Sur le plan international, Reporters sans frontières (RSF) a encore adressé une lettre au président Jean-Bertrand Aristide pour exprimer sa vive préoccupation, face au fait «scandaleux que Paul Raymond et René Civil, deux individus soi-disant recherchés par la police, aient pu tenir une conférence sans être inquiétés». Le secrétaire général des RSF, Robert Ménard a réitéré son étonnnement concernant la non-exécution des mandats d'arrêt émis contre Richard «ChaCha» Salomon et Franck Joseph, deux proches de Dany Toussaint. «De plus en plus, la passivité du gouvernement dans cette affaire est assimilable à de la complicité. Nous vous demandons de tenir l'engagement que vous aviez pris le 3 mars dernier de mobiliser tous les moyens pour que l'enquête aboutisse. Autrement, comment ne pas croire que les assassins bénéficieront d'une totale impunité?», dit une note de RSF en date du 5 octobre 2001 où il est indiqué qu'«au total, dix journalistes ont été menacés ou agressés par des partisans de Fanmi Lavalas depuis le 1er janvier 2001». Par ailleurs, des organisations internationales de droits humains, comme Amnesty International, ont lancé le 3 octobre 2001 à Montréal la campagne de mobilisation internationale pour obtenir justice pour Jean Dominique. Le responsable de ce mouvement Michel Fréchette d'Amnesty International section Québec-Canada a dénoncé la corruption qui gangrène l'appareil judiciaire haïtien et des actions commises par des individus armés proches du pouvoir Lavalas. Patrick Elie de Echo Voix Jean Dominique et Nadine Dominique ont participé au lancement de cette campagne à Montréal, qui a réuni de nombreux participants. «18 mois ç'en est trop maintenant. Cela fait 18 mois que Jean Dominique a été abattu; cela fait 18 mois que des magouilles et autres choses se font pour que le dossier n'avance pas. Aujourd'hui nous disons que cela suffit», a dit Nadine Dominique.

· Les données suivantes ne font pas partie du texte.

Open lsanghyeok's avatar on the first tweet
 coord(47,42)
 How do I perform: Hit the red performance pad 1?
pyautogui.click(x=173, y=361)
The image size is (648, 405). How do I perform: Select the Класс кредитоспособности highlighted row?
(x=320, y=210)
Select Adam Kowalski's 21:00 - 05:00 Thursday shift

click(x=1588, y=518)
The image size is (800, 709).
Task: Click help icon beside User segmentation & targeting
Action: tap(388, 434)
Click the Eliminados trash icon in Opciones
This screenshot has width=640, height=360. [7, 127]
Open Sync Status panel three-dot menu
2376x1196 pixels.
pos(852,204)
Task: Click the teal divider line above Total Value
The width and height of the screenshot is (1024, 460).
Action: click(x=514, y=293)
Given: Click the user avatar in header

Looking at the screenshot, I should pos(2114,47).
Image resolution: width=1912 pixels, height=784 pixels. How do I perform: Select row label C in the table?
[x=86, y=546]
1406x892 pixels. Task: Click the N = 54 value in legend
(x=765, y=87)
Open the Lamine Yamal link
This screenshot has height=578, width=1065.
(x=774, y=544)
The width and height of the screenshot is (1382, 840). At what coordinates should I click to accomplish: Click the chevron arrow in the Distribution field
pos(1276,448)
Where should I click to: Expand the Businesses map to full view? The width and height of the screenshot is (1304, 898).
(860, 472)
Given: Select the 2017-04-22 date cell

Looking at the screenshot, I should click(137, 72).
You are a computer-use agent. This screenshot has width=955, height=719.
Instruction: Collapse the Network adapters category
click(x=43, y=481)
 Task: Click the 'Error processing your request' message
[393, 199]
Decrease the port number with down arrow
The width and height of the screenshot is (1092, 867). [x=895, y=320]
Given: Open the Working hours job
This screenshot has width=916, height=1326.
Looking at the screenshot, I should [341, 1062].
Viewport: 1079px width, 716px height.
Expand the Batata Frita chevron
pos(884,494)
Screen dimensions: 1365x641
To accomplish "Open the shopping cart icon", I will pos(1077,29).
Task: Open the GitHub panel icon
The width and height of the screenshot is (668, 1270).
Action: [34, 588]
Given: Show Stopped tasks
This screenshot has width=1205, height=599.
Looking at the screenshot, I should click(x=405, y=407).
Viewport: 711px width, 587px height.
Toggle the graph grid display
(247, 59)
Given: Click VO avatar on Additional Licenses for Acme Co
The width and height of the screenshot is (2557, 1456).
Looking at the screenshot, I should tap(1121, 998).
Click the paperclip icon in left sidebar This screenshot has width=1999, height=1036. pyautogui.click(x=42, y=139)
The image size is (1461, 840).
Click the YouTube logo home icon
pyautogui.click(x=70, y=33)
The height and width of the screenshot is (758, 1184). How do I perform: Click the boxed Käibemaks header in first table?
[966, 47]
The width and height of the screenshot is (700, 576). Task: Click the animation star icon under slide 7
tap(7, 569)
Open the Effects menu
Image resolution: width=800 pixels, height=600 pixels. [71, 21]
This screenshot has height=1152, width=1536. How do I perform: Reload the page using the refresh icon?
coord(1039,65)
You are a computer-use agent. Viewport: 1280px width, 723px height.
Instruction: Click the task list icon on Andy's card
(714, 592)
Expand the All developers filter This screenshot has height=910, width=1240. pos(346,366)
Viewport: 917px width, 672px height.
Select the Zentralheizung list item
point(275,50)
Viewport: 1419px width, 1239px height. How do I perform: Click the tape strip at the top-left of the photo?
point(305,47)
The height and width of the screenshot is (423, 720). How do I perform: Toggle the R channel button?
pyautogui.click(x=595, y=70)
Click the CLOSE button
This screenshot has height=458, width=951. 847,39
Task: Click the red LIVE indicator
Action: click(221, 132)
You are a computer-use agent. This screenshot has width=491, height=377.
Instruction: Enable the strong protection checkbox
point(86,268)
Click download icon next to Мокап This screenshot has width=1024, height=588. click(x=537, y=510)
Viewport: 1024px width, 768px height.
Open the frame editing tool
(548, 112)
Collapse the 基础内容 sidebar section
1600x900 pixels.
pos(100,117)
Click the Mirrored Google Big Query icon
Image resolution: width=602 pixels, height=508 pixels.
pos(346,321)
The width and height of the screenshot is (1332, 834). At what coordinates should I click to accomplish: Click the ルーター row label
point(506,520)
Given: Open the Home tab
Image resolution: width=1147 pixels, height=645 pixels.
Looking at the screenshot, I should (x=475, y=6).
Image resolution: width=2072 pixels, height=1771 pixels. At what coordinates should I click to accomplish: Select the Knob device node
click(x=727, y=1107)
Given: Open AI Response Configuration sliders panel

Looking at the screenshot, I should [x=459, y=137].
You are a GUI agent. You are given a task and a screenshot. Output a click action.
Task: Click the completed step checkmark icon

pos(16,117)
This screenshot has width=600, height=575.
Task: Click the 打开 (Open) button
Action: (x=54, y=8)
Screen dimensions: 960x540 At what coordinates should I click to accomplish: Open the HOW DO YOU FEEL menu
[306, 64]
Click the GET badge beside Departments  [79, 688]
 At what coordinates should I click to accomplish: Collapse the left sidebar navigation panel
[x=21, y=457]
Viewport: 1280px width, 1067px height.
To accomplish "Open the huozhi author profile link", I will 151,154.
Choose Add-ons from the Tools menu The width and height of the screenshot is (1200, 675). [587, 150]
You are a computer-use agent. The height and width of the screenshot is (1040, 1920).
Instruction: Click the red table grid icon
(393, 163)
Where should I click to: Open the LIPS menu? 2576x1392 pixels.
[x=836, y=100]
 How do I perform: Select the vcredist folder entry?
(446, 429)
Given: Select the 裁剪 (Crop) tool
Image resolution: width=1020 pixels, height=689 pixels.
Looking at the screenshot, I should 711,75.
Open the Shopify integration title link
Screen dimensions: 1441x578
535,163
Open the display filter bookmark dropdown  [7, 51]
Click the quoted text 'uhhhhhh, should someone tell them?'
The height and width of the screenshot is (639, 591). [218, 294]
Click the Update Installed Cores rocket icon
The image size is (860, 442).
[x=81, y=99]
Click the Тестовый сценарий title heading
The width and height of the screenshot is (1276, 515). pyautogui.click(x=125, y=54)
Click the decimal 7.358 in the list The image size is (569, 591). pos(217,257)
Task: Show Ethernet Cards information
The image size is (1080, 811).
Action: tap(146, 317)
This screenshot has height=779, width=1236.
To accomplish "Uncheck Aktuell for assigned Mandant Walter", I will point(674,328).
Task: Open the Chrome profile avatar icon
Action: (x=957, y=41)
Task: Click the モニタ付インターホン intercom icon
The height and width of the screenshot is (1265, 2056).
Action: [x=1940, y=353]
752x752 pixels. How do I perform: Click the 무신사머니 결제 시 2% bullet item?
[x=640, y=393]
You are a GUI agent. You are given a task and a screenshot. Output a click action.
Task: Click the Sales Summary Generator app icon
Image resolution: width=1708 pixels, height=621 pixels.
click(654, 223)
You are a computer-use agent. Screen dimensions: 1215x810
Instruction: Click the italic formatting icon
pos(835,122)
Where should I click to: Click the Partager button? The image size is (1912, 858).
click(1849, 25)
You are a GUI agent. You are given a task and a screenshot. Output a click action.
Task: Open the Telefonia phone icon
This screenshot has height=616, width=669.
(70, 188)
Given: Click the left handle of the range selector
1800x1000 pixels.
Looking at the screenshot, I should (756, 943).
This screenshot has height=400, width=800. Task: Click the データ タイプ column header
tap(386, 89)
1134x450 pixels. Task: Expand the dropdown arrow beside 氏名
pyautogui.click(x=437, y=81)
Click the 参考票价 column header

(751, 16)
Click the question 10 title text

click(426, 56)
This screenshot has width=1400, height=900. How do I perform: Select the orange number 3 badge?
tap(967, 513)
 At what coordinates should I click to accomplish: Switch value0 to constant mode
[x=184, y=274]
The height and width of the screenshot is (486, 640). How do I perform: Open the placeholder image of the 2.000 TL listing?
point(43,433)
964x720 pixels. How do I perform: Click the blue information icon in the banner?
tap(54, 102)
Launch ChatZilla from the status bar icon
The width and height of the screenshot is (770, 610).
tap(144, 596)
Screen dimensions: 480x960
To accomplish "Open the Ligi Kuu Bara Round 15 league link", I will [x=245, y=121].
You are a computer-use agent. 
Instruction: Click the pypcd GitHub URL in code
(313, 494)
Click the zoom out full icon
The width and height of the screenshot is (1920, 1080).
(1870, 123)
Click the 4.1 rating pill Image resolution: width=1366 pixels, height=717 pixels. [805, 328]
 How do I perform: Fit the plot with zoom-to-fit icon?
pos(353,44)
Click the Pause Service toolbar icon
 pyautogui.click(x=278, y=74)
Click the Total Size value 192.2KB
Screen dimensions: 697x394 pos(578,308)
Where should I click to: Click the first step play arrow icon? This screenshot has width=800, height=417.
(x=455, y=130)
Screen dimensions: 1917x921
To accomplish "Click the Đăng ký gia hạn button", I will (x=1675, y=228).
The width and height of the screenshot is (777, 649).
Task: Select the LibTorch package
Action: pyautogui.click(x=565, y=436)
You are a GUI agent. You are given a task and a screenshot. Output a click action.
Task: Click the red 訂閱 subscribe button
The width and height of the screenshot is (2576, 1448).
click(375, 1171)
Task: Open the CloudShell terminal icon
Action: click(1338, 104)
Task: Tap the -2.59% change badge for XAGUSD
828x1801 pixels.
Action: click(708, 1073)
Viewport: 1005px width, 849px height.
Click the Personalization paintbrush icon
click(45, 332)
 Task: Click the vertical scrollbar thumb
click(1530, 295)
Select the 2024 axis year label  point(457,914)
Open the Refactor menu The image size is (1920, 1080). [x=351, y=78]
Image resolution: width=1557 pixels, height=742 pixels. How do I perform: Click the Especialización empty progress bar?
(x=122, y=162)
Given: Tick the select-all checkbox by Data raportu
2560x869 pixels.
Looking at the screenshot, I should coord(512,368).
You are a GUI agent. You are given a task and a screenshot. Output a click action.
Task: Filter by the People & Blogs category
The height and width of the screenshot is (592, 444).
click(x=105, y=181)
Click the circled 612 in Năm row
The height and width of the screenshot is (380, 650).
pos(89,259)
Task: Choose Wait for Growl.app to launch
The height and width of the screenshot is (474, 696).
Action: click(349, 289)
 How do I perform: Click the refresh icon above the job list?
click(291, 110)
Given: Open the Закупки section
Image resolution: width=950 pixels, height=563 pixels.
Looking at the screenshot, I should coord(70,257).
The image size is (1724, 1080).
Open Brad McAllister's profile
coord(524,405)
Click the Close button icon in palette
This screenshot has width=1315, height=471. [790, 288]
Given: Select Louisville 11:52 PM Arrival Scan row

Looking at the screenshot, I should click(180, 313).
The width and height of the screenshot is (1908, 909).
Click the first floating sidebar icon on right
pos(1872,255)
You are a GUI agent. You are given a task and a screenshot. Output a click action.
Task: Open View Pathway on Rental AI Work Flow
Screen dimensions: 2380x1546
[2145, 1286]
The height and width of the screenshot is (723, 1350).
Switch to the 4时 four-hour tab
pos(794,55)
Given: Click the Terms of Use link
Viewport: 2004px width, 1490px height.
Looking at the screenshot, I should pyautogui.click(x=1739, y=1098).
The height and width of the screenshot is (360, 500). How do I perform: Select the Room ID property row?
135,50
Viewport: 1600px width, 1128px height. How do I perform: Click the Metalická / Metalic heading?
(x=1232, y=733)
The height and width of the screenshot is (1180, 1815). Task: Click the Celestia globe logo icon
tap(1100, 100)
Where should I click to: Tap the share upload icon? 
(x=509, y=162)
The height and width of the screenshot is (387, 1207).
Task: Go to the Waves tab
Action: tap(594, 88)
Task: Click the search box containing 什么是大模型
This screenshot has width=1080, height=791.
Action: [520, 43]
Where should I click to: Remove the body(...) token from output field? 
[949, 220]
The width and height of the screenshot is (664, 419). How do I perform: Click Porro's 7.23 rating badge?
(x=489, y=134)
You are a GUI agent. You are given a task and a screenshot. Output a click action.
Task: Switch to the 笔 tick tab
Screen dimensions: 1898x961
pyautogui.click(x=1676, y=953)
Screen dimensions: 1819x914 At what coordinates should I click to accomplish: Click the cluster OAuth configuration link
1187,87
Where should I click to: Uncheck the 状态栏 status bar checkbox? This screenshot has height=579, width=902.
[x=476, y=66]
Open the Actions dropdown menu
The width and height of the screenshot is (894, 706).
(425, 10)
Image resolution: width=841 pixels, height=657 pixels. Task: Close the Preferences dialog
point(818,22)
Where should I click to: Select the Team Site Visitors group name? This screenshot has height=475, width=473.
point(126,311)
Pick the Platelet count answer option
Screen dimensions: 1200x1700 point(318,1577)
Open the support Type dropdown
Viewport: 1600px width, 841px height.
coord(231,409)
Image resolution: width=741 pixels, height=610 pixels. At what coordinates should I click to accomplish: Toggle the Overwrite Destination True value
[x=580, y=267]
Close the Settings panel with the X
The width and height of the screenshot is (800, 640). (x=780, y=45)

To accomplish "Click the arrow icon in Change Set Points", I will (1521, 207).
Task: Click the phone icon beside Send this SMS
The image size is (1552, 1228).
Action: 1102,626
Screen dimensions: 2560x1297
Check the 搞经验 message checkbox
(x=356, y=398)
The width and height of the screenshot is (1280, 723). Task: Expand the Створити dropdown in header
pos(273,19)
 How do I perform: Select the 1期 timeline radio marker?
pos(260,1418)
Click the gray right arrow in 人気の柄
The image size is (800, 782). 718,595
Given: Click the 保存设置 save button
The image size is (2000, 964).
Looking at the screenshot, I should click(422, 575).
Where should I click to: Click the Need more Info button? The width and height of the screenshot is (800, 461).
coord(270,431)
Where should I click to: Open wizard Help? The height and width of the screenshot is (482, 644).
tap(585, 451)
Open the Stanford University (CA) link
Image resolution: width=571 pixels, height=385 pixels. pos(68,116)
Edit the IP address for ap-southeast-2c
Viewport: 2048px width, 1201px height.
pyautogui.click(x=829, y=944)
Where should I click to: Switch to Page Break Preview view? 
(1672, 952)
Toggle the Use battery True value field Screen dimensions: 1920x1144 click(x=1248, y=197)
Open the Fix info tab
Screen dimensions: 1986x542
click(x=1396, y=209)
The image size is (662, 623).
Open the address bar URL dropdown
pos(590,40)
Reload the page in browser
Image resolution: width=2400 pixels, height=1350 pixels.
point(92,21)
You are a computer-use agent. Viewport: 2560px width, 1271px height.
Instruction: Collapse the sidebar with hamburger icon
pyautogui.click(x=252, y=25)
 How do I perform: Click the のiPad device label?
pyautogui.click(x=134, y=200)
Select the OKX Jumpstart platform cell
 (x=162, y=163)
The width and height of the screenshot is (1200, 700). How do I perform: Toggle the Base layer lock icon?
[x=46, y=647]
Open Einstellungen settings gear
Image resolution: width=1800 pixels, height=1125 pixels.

Il est curieux de constater qu'entre-temps le gouvernement Aristide/Chérestal lance des cris pour que lui soient remis les chefs criminels du coup d'Etat, tels Emmanuel «Toto» Constant, l'ex-général Raoul Cédras et l'ex-colonel Michel François, sous ses yeux à Port-au-Prince on cherche à étouffer un crime qui continue à secouer le pays tout entier. La population est impatiente, et le président du Sénat, à force de traîner les pieds, fait plus que donner l'impression qu'il cherche à obtenir de ses juristes, dont le métier est normalement de qualifier les faits qui leur sont soumis, à tailler une interprétation sur mesure pour éviter la levée de l'immunité d'un de ses collègues.